Он как раз дошел до меня и внимательно посмотрел. От страха разоблачения меня шатнуло.
– Ну и рожа, – сказал Пронин, скривившись от отвращения. Мне бы в тот момент возликовать, что он меня не разоблачил, но почему-то слова его, а тем более тон, которым они были произнесены, настолько возмутили меня, что я выпрямился и принял было гордую позу, но на мое счастье Пронин уже проследовал дальше. Зато мое движение не укрылось от толстой Марии Кузьминичны, и она быстро сказала:
– Этот – мне.
Я снова перекосился: женщина потянула меня за локоть, а один из милиционеров, желая оказать жен шине содействие, так дернул меня за руку, что я вылетел из ряда и отбежал, ковыляя, в сторону.

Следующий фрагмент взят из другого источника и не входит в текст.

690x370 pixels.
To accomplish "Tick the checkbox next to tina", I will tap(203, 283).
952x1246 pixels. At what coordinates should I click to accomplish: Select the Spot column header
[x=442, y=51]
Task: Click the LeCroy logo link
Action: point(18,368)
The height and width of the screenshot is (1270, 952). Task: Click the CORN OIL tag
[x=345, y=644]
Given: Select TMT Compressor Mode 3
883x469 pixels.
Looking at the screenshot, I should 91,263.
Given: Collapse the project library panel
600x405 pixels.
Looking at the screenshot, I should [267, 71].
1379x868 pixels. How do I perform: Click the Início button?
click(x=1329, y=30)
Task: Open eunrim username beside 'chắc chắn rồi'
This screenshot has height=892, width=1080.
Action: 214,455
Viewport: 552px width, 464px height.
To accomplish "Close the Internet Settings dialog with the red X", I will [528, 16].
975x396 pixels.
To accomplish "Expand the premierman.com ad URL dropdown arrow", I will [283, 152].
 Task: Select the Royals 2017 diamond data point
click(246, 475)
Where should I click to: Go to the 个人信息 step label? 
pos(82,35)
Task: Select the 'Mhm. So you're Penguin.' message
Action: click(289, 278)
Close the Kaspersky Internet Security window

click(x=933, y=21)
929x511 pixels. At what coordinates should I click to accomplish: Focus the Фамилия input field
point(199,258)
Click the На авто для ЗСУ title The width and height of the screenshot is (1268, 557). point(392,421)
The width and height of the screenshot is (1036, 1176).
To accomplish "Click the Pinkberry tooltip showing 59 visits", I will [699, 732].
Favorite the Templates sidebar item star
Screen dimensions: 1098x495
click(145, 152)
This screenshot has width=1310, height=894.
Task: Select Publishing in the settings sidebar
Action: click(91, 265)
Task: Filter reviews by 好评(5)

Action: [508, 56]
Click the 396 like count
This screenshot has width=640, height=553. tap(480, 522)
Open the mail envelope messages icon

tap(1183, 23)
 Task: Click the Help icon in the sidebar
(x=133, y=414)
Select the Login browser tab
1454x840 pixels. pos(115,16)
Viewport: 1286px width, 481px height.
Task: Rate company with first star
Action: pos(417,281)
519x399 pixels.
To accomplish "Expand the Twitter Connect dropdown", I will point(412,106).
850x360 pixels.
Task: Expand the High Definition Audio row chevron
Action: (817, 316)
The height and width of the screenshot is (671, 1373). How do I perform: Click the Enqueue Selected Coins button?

Процедура отбора людей прошла так быстро, что я не успел опомниться, как все мы стояли тремя кучками. Наибольшая, состоявшая из молодых мужчин и здоровых людей иного возраста, была отобрана Прониным, была еще одна группа в нее попали я и беззубая женщина, мы стали собственностью женщины Марии Кузьминичны. Третья группа, состоявшая из инвалидов и стариков, осталась как бы невостребованной, но именно эти люди покинули загон раньше всех – черная машина въехала внутрь, милиционеры помогали инвалидам и старикам забираться в нее, потом сзади поднялась решетка, и последнее, что я увидел, – белые пальцы, вцепившиеся в прутья и исполосованные решетками лица.